La décision prise hier par le peuple et les cantons suisses entrera dans l'histoire de notre pays. Une majorité populaire d'environ un quart de million de voix a accepté l'initiative populaire pour l'adhésion aux Nations Unies. La Suisse occupera dès septembre la place qui lui revient dans le concert des Nations, à égalité de droits avec les autres membres de la famille des peuples du monde. En votant majoritairement oui, nous avons reconnu que les valeurs proclamées par la Charte des Nations Unies étaient également les nôtres et que nous étions prêts à accepter notre responsabilité dans la marche des affaires de la planète.
En dehors de toute alliance militaire, l'action de la Suisse en faveur de la paix, de la protection de l'enfance, des droits de la personne humaine, dans la lutte contre la pauvreté et pour la protection de l'environnement trouvera dans les travaux de l'Assemblée générale un nouveau champ d'action au bénéfice de la communauté humaine. Comme le disait Kofi Annan en recevant le prix Nobel de la paix, répondre aux besoins des êtres humains dans la détresse, voilà la mission de l'Organisation des Nations Unies au cours du siècle qui commence.
Je suis particulièrement fière de constater que ce résultat a été obtenu dans le plein exercice de la démocratie et des droits populaires. En effet, c'est suite au dépôt d'une initiative populaire que le sujet de l'adhésion a été remis sur le tapis et c'est par une acceptation populaire que cette adhésion deviendra effective. Après avoir laissé du temps au temps, on peut remarquer que ce résultat est d'autant plus remarquable que la proportion des partisanes et des partisans de l'adhésion a plus que doublé depuis le vote de 1986, passant de 24,3% à 54,6% des suffrages.
L'examen des résultats montre que la Suisse orientale, une partie de la Suisse centrale et le Tessin ont été sensibles aux arguments des opposants. Comme en 1920 lors de l'adhésion à la Société des Nations, la majorité des cantons est étroite. Je suis sûre que d'ici peu de temps notre adhésion apparaîtra aussi à toutes ces personnes comme une régularisation de nos rapports avec la seule organisation vraiment universelle, d'autant plus que dans la lettre de candidature de la Suisse, le Conseil fédéral fera savoir que la Suisse restera neutre.
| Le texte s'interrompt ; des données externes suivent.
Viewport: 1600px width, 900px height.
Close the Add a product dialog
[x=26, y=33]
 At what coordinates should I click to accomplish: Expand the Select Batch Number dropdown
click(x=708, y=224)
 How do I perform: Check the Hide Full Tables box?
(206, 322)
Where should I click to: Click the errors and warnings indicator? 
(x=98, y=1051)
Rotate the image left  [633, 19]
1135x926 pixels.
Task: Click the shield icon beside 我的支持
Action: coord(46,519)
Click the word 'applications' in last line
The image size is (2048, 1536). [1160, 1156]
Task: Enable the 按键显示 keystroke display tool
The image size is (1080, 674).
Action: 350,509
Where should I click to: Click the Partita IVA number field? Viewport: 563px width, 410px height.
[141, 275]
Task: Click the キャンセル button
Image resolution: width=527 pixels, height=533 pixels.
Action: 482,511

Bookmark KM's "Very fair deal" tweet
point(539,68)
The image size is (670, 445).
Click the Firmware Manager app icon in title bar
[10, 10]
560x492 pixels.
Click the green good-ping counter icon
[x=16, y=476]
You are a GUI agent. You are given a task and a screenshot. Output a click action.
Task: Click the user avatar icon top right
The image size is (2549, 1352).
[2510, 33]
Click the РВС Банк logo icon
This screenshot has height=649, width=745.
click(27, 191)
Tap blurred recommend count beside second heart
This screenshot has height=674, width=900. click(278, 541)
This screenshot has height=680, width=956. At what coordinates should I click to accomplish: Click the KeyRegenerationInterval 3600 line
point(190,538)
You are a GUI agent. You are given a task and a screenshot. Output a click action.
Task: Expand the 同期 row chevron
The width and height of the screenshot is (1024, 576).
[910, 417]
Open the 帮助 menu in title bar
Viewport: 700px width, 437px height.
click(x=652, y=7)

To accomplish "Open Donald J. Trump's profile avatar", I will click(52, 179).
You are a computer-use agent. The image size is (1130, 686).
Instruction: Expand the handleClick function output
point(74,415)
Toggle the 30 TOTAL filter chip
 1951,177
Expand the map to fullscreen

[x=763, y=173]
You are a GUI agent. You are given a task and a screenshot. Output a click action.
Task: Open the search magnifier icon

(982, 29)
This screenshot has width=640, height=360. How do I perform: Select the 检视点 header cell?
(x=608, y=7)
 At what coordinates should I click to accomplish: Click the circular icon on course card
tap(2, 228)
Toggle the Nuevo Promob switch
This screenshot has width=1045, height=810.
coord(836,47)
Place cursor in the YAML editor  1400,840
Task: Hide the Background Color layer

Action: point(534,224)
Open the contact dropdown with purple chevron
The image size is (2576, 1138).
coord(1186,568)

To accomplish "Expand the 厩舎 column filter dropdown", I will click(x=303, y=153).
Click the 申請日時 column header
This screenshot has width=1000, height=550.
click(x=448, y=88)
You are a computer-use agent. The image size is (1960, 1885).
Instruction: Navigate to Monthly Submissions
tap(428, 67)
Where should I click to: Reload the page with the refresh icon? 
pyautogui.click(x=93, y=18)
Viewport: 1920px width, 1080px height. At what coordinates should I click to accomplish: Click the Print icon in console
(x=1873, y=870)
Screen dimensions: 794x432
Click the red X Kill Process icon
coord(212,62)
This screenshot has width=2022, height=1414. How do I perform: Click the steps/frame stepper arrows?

L'essentiel est que l'adhésion ait été décidée mais nous devrons continuer à informer, à dire ce que nous faisons au sein de l'ONU, à expliquer afin de montrer la justesse de la décision prise ce dimanche.
Je remercie tout particulièrement le président de la Confédération, le chef du Département des affaires étrangères, les autres membres du Conseil fédéral, toutes et tous nos collègues de même que toutes les personnes qui se sont engagées dans la campagne d'explication et de persuasion qui a été menée en faveur de cette ouverture de la Suisse. A une campagne de propagande, les tenants du oui ont répondu en apportant aux citoyennes et aux citoyens une information claire et nécessaire sur la portée de l'adhésion.
Je voudrais encore, avant de passer à nos travaux proprement dits, féliciter chaleureusement notre jeune concitoyen Simon Amann ainsi que Philipp Schoch pour leurs magnifiques médailles d'or remportées aux jeux olympiques de Salt Lake City. Ils ont soulevé l'enthousiasme par leurs exploits, de même que toutes les sportives et tous les sportifs suisses qui ont participé aux jeux olympiques d'hiver, que leurs espoirs de victoire aient été ou non réalisés. En sport comme en politique, l'important c'est finalement bel et bien de participer.